◆ **EXTRACT TO READ**:
::::::::::

# Rollitup app?



## Gary Goodson (Sep 2, 2015)

I know there is Tapatalk that you can use to get on RIU, but why not have it's own app? Y'all could name it Rollitapp


----------



## sunni (Sep 2, 2015)

We did it was poorly managed and caused more problems for many users 
Hopefully they get a reliable new one


----------



## TripleMindedGee5150 (Sep 2, 2015)

I actually paid a whole US dollar for that


----------



## Gary Goodson (Sep 2, 2015)

TripleMindedGee5150 said:


> I actually paid a whole US dollar for that


Your sig, is that why you haven't been around carnal?


----------



## TripleMindedGee5150 (Sep 2, 2015)

@garygoodson Lol naw. I got bored. I had to step back and find what I was really looking for. To much of one thing I guess? My EarthLink is up and running ...I can hear the Modem dialling now

I've altered my lifestyle a bit too. I still smoke everyday. That one thing to much of will never get old. But I just hibernated from social media a bit. After busting out all male plants except one midget . 

I go through those spurts. But I always looked at the "New posts" 

Working out again - I stop drinking beer like I used to too. Even listening to some damn meditation radio in between my IAMSU radio.


----------



## doctor.j (Oct 8, 2015)

::::::::::

◆ **PROVIDED INFORMATION**:
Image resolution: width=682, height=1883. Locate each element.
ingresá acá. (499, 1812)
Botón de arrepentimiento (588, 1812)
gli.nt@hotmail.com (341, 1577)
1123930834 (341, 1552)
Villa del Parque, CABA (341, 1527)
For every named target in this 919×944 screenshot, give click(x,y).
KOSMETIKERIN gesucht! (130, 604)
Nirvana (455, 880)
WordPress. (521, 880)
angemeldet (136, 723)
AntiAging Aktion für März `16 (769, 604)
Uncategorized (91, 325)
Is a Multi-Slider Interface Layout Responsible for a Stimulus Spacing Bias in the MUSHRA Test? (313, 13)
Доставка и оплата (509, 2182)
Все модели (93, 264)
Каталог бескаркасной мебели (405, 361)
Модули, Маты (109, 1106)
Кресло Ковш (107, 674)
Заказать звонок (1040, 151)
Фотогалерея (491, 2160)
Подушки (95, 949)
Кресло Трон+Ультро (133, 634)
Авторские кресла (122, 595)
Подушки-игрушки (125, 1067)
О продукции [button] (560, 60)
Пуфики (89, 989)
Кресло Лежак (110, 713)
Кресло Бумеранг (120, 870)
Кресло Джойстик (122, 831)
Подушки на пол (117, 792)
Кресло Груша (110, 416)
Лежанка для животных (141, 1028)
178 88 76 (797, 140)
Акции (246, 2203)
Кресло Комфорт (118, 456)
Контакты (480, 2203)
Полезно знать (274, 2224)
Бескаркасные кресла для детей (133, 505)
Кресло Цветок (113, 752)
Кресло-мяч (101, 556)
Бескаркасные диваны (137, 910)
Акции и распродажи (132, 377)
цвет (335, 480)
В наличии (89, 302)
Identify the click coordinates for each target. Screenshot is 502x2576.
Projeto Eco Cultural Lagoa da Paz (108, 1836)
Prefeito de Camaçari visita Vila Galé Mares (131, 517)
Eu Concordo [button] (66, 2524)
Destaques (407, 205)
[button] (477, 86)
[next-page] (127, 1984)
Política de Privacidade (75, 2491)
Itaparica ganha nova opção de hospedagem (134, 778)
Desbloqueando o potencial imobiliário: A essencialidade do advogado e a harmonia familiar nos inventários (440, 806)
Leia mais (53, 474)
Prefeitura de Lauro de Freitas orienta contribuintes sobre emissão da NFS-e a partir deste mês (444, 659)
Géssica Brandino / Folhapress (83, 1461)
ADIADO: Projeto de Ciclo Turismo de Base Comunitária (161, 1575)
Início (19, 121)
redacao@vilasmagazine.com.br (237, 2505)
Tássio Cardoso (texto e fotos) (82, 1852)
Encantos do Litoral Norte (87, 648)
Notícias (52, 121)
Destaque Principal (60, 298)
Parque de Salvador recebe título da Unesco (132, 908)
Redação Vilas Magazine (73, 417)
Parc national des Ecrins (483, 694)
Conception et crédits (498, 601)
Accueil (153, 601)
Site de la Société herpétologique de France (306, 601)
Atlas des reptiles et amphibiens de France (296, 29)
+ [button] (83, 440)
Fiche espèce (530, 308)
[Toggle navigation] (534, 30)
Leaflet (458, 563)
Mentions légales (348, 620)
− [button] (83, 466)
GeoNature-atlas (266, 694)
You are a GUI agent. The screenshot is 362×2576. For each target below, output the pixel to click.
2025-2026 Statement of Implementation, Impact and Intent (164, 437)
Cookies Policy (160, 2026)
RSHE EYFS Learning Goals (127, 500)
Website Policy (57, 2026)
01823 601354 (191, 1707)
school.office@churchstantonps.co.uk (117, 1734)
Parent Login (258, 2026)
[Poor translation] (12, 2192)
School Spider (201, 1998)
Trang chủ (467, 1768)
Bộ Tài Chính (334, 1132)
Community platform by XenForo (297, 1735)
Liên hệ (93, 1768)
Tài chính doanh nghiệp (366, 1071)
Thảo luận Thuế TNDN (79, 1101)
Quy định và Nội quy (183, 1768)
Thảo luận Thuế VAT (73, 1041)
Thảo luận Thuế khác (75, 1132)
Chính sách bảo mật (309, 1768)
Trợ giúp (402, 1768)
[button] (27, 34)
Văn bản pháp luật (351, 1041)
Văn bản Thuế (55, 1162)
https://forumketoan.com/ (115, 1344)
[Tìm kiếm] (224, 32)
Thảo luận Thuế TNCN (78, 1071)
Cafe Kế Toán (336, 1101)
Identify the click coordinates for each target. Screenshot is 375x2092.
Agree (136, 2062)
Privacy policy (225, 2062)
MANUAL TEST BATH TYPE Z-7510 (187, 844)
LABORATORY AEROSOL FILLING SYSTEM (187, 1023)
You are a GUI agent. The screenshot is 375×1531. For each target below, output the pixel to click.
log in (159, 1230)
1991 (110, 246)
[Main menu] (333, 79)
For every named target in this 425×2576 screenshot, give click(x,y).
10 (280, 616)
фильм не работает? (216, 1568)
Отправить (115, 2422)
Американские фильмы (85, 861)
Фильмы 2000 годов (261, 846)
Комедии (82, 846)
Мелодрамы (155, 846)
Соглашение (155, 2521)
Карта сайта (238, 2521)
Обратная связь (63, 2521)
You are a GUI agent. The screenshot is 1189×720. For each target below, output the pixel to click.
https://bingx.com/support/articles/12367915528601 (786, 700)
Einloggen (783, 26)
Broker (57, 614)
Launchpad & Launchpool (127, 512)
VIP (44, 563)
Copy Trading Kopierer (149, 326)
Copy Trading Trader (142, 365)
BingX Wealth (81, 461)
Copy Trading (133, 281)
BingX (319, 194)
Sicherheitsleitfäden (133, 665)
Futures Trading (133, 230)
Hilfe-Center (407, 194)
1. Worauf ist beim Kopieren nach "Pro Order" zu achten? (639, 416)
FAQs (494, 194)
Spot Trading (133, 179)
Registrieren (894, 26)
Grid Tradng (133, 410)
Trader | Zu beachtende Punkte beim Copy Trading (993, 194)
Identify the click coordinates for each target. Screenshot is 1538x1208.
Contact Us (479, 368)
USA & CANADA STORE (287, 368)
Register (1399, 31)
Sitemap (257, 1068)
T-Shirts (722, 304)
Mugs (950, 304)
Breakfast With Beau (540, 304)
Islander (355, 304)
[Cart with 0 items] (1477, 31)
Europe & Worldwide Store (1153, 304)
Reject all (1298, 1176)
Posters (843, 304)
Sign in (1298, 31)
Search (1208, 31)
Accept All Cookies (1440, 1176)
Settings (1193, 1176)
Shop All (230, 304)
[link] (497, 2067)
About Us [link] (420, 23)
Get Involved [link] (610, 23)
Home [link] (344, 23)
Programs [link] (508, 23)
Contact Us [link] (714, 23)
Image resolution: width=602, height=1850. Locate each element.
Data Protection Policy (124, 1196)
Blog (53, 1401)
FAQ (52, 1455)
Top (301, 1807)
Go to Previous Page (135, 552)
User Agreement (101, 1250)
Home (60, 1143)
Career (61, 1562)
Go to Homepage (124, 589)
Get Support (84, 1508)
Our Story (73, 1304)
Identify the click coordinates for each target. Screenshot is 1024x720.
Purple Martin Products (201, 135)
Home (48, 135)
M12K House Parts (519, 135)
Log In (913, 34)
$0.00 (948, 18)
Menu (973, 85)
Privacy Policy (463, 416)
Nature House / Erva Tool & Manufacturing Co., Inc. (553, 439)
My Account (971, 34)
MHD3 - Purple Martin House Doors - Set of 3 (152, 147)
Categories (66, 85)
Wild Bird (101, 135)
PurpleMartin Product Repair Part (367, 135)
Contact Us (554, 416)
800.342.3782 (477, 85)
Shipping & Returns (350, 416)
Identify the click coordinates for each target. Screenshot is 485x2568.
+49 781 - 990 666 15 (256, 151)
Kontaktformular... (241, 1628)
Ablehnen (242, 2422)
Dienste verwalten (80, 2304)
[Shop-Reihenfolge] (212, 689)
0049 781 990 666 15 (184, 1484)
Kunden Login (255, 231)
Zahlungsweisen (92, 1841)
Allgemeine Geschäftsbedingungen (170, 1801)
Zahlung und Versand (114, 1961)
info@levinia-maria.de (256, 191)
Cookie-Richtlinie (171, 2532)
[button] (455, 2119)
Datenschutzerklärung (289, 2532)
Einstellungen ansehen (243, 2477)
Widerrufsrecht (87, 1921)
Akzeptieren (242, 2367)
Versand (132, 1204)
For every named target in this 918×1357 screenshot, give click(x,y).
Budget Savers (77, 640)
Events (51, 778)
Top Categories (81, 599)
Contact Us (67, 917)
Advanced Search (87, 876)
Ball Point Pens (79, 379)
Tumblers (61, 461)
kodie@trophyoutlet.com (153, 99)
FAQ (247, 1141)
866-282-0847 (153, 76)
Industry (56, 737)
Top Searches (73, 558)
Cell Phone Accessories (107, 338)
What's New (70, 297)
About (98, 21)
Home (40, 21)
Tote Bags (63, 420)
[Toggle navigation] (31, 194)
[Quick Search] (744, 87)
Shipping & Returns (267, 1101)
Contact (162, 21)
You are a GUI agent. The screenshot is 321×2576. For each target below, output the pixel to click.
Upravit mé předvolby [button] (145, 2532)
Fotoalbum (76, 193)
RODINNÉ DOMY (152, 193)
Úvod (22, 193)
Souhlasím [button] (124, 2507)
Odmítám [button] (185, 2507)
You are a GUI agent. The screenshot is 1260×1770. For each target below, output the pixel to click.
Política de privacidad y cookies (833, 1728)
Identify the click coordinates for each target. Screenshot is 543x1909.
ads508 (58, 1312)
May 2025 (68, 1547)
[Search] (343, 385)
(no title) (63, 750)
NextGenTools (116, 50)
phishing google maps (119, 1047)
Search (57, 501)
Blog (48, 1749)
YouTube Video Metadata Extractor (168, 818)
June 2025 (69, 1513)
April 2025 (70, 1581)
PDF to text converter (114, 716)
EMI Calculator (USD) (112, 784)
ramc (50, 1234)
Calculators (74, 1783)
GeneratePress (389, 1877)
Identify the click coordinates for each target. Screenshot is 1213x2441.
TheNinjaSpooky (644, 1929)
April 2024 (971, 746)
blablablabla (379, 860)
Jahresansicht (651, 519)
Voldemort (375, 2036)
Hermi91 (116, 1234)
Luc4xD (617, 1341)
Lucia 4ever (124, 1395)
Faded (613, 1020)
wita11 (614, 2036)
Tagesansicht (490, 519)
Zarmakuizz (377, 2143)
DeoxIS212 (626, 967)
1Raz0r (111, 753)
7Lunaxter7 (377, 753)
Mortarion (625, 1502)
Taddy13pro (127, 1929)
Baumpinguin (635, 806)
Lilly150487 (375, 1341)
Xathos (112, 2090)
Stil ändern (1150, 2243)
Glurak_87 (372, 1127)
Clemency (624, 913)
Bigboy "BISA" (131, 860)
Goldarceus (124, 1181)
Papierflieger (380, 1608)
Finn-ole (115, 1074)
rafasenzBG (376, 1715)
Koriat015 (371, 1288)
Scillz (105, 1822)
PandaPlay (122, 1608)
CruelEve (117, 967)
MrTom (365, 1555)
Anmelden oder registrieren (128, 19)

::::::::::

◆ **INSTRUCTIONS**:
• a. In the forum thread about a Rollitup app, what name does Gary Goodson suggest for the app?
• b. Rewrite the forum thread about a Rollitup app starting at "I go through" and ending at "my IAMSU radio.", putting "soda" in place of "beer".
• c. Extend the forum thread about a Rollitup app from the point where it stops.

◆ **FINAL ANSWERS**:
• a. Rollitapp

• b.
I go through those spurts. But I always looked at the "New posts" 

Working out again - I stop drinking soda like I used to too. Even listening to some damn meditation radio in between my IAMSU radio.

• c.
Won't accept Google play credit, can't find on tapatalk, I just made a direct home page link to the site, looks pretty cool


----------



## sunni (Oct 8, 2015)

doctor.j said:


> Won't accept Google play credit, can't find on tapatalk, I just made a direct home page link to the site, looks pretty cool


Please read my responses
On the matter

Few posts up top which will explain why it won't accept google play credit


----------



## doctor.j (Oct 8, 2015)

Oh it's all good, I like my link, I heard before reading this thread that the app just blows, saved 2 bucks that I can use to cheat on games lol.


----------



## sunni (Oct 8, 2015)

doctor.j said:


> Oh it's all good, I like my link, I heard before reading this thread that the app just blows, saved 2 bucks that I can use to cheat on games lol.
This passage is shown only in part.